> **Required work**: What you return should be each line of the data containing the string "agent".

[Stored items]
——————
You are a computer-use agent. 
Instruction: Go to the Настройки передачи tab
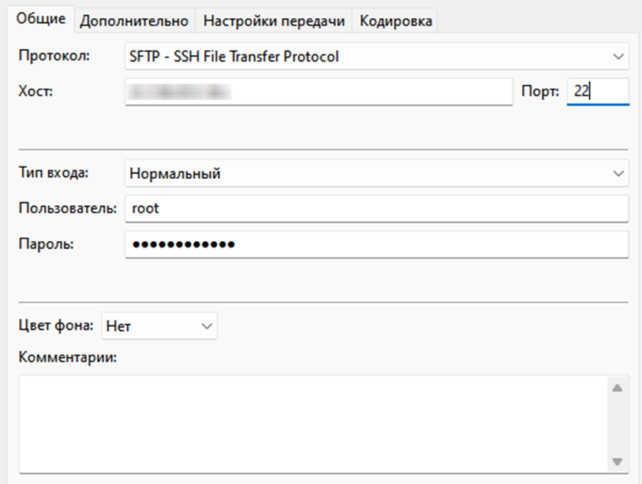coord(274,21)
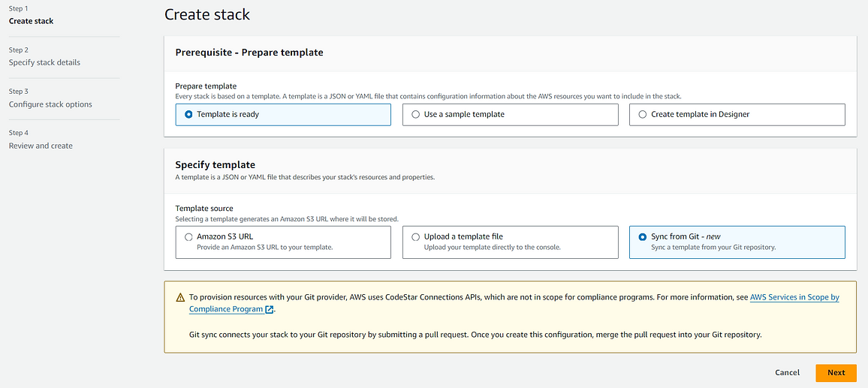
Task: Choose the Use a sample template option
Action: [510, 115]
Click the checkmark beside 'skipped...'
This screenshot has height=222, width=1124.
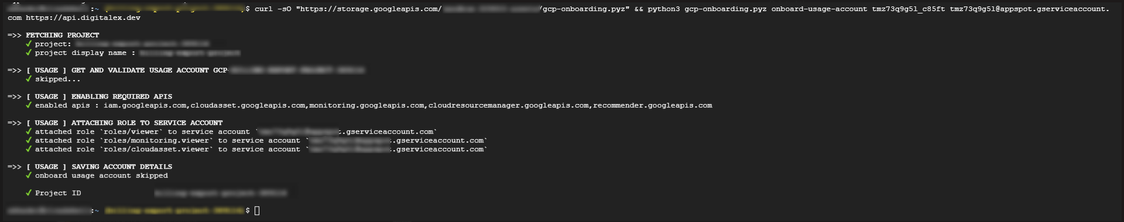28,79
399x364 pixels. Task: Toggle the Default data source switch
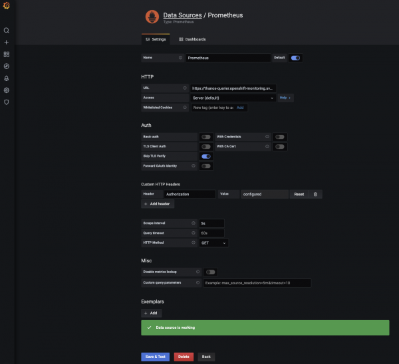click(295, 58)
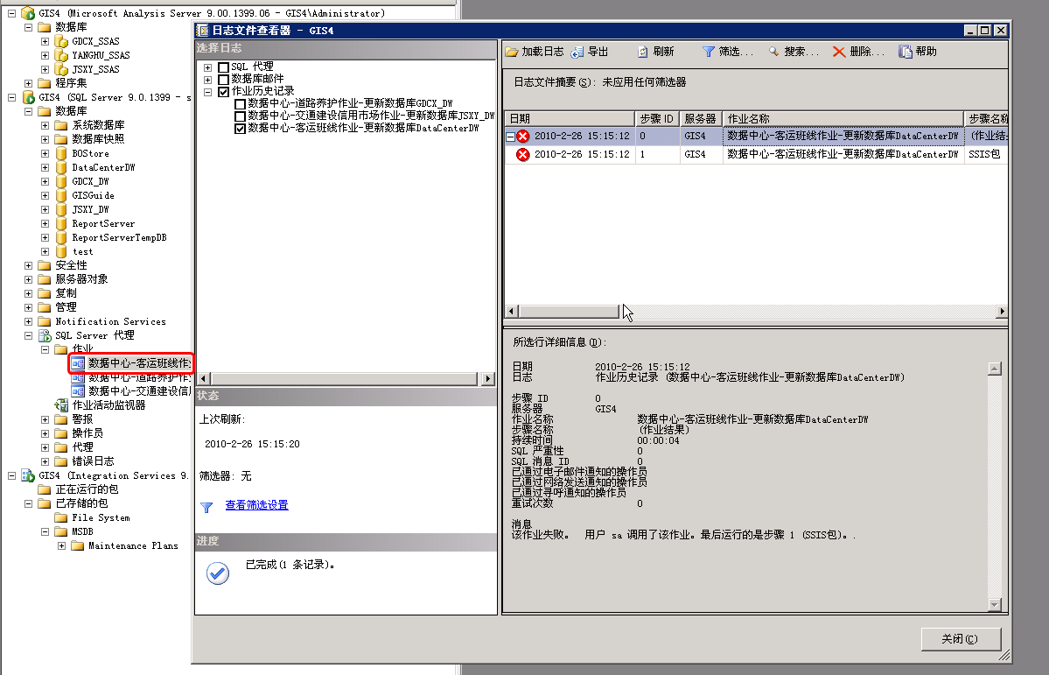Collapse the failed job entry at 15:15:12
Viewport: 1049px width, 675px height.
508,136
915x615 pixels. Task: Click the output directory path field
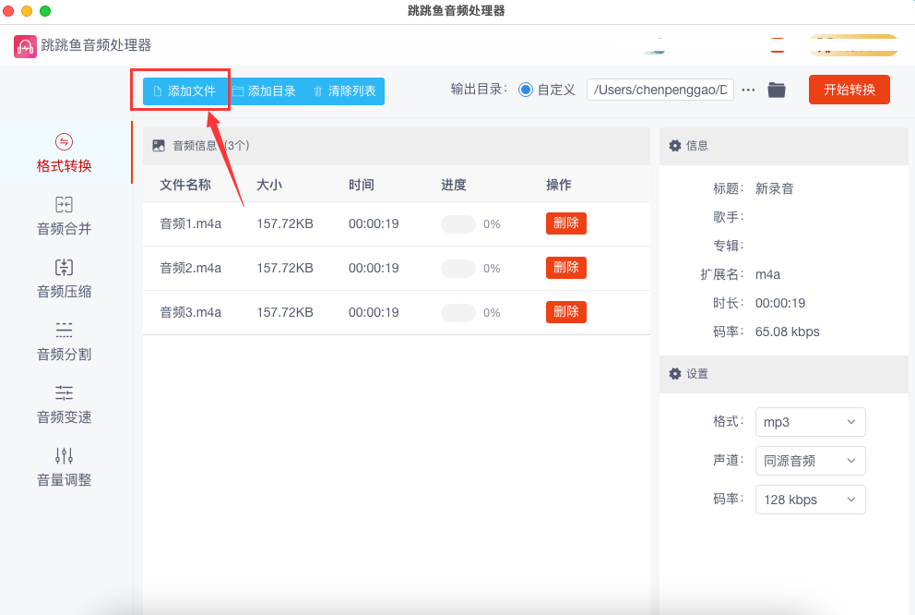pyautogui.click(x=660, y=90)
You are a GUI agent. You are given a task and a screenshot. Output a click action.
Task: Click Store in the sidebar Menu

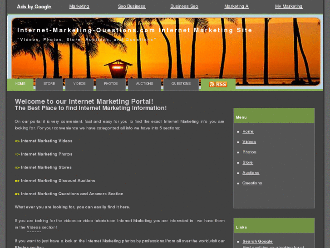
——————
> **Finished exercise**:
You are a computer-use agent. 
You are a GUI agent. You are given a task and a screenshot. Output a click action.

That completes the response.